**Task details**
Would you print exactly the lines that begin the listing and continue through the line holding "The image size is (702, 1443)."? No pictures, please.

═══ Entries supplied

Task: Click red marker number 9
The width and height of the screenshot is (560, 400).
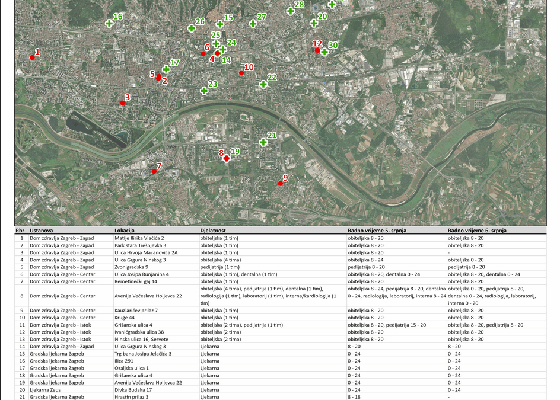Action: 281,184
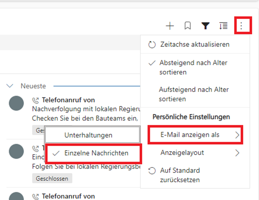This screenshot has height=200, width=259.
Task: Expand the Anzeigelayout submenu arrow
Action: (x=237, y=153)
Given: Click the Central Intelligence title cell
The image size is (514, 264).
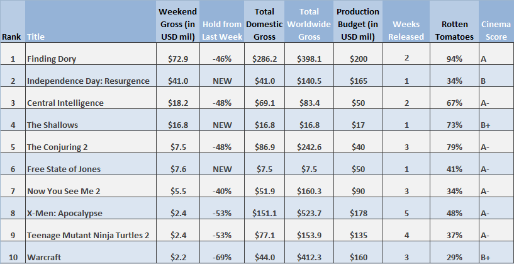Looking at the screenshot, I should click(65, 103).
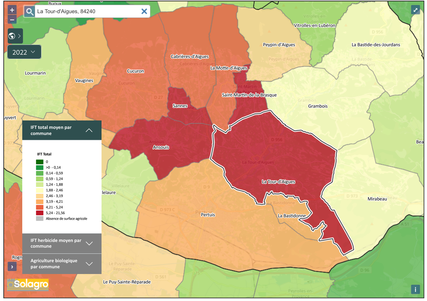This screenshot has height=301, width=427.
Task: Click the dark green 0 legend swatch
Action: 40,162
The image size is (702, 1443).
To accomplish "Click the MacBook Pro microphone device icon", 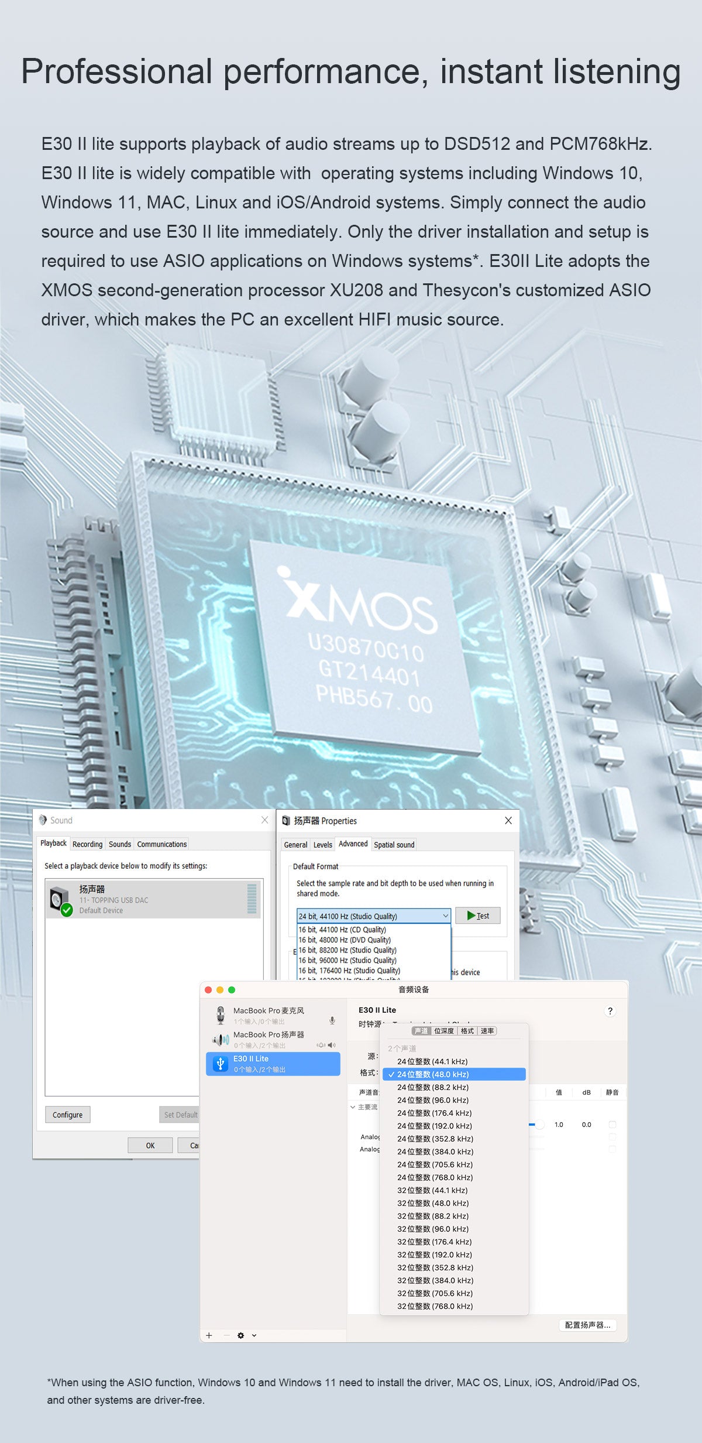I will [x=221, y=1015].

══════

**Answer to the exercise**
Task: Click red marker number 9
The width and height of the screenshot is (560, 400).
Action: 281,184
This screenshot has height=200, width=259.
Task: Expand the Anzeigelayout submenu arrow
Action: (x=237, y=153)
Given: Click the Central Intelligence title cell
The image size is (514, 264).
Looking at the screenshot, I should click(65, 103).
This screenshot has height=301, width=427.
Task: Click the dark green 0 legend swatch
Action: 40,162
The image size is (702, 1443).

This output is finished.